ARLS005 School contacts a go in wake of Mir fire

Space Bulletin 005  ARLS005
From ARRL Headquarters
Newington, CT  February 28, 1997
To all radio amateurs

ARLS005 School contacts a go in wake of Mir fire

A ham radio contact between ham-Astronaut Jerry Linenger, KC5HBR,
aboard the Russian Mir space station, and pupils at an elementary
school in Michigan went off on schedule February 27, unaffected by a
fire aboard Mir a few days earlier.  Linenger, a physician, reported
no injuries and all crew members in good health following the
incident on February 24.  A problem with an oxygen-generating device
on Mir set off fire alarms and caused minor damage from excessive
heat rather than from open flame.

The Mir fire was a popular topic as pupils at Charlevoix Elementary
School in Michigan, spoke with Linenger Thursday morning.  A crowd
of 320, including reporters from four television stations and three
newspapers, was on hand as 15 Charlevoix pupils spent ten minutes
talking with Mir.  The operator was Craig Stewart, KB8KPV.
Regarding onboard emergencies, Linenger told the pupils that there
is a crew return vehicle on each end of Mir, if something goes
wrong, and he assured the youngsters that everything is fine now.
He also mentioned that he misses pretzels and now eats about
one-half Russian and one-half American food.  ''The students were all
very excited and really enjoyed their contact,'' said Frank Bauer,
KA3HDO, AMSAT vice president for manned space flight.  Three schools
in Texas hope to have a chance to talk with Linenger over the next
few weeks.

The fire last Monday burned for about 90 seconds.  The crew was
exposed to heavy smoke for five to seven minutes and donned masks in
response.  Medical personnel directed the crew to wear goggles and
masks until an analysis of the Mir atmosphere could be completed.

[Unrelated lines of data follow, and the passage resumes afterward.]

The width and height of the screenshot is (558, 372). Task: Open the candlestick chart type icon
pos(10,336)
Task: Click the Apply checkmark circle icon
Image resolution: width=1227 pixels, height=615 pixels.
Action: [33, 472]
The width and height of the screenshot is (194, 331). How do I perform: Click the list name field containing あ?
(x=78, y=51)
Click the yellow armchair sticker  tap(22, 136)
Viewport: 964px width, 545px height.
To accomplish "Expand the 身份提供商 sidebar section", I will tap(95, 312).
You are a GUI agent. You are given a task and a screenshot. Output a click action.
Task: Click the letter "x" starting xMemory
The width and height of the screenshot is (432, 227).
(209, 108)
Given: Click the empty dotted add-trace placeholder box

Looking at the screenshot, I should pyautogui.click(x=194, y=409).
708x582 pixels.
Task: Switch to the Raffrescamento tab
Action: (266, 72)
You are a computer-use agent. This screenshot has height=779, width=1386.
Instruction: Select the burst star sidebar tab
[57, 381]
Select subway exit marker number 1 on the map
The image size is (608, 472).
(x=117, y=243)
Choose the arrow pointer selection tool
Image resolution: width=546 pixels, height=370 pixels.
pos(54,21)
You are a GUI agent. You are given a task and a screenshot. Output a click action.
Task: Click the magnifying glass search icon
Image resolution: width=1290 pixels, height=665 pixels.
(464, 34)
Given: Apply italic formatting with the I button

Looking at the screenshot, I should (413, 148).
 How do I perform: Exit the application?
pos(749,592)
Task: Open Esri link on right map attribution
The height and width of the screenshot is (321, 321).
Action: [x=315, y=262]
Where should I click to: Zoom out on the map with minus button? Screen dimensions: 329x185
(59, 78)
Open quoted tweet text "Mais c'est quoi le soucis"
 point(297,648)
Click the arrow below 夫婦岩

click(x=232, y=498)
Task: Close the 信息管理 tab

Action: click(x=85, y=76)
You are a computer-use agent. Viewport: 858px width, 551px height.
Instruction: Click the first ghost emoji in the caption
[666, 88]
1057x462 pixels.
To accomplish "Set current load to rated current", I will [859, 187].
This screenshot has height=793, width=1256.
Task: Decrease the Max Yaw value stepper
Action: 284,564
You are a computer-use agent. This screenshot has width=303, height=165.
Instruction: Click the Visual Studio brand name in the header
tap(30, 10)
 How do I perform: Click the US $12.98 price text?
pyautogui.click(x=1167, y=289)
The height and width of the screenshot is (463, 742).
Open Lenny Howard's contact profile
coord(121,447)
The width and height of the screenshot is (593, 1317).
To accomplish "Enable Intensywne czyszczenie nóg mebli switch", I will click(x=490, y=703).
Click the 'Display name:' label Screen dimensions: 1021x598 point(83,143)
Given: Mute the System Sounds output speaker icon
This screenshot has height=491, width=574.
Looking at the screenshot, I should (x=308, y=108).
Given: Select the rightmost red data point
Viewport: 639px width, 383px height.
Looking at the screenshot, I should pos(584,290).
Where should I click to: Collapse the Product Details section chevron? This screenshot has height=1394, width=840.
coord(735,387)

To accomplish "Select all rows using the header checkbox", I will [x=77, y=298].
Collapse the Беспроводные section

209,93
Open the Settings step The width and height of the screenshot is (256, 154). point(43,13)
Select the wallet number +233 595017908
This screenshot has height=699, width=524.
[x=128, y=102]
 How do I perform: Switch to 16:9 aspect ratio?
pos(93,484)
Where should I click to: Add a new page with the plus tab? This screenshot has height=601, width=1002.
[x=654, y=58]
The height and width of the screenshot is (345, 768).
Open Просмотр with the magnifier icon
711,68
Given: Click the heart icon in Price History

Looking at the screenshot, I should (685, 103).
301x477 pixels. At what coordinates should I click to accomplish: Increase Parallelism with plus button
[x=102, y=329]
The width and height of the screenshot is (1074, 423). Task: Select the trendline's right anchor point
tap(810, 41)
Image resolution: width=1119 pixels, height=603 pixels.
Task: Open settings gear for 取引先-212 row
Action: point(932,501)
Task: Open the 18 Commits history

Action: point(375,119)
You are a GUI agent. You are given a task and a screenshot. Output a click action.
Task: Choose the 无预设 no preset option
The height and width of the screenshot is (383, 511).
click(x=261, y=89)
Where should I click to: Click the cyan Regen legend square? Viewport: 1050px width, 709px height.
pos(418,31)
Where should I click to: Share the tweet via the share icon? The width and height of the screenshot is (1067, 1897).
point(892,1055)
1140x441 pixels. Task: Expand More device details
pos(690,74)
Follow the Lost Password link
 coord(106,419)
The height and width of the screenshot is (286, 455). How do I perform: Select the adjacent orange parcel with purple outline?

Lithium perchlorate candles are burned to generate supplemental
oxygen when more than three people are on board the space station.
The oxygen-generating candles usually burn for up to 20 minutes.
Russian officials believe the problem began when a crack in the
oxygen generator's shell allowed the contents of the cartridge to
leak into the hardware in which it was located.  Crew members
extinguished the fire with foam from three fire extinguishers.

The heat destroyed the hardware in which the candle was burning, as
well as the panel covering the device.  The crew also reported that
the outer insulation layers on various cables were melted by the
heat.  Russian flight controllers say that all Mir systems continue
to operate normally, however.

Other schools hoping to speak with Linenger via ham radio include
Perryton High School, Perryton, Texas, on March 4, United South High
School, Laredo, Texas, on March 11, Booker T. Washington High
School, Houston, Texas, on March 17.

In addition to Linenger, the Mir crew members include Mir 22
cosmonauts Valery Korzun and Alexander Kaleri, Mir 23 cosmonauts
Vasily Tsibliev and Alexander Lazutkin, and German researcher
Reinhold Ewald, DL2MIR, representing the German space agency, DARA.
Korzun, Kaleri and Ewald are scheduled to return to Earth on Sunday,
March 2, wrapping up a six-month mission for Korzun and Kaleri and
three weeks of scientific experiments for Ewald.  Linenger will
remain aboard Mir with Tsibliev and Lazutkin until mid-May.

Officials are evaluating possible impacts of the fire to the mission
and its science activities, as technical experts at the Russian
Mission Control Center investigate the incident.  The burned panel
and other materials may be returned to Earth with Korzun, Kaleri and
Ewald on Sunday for further analysis.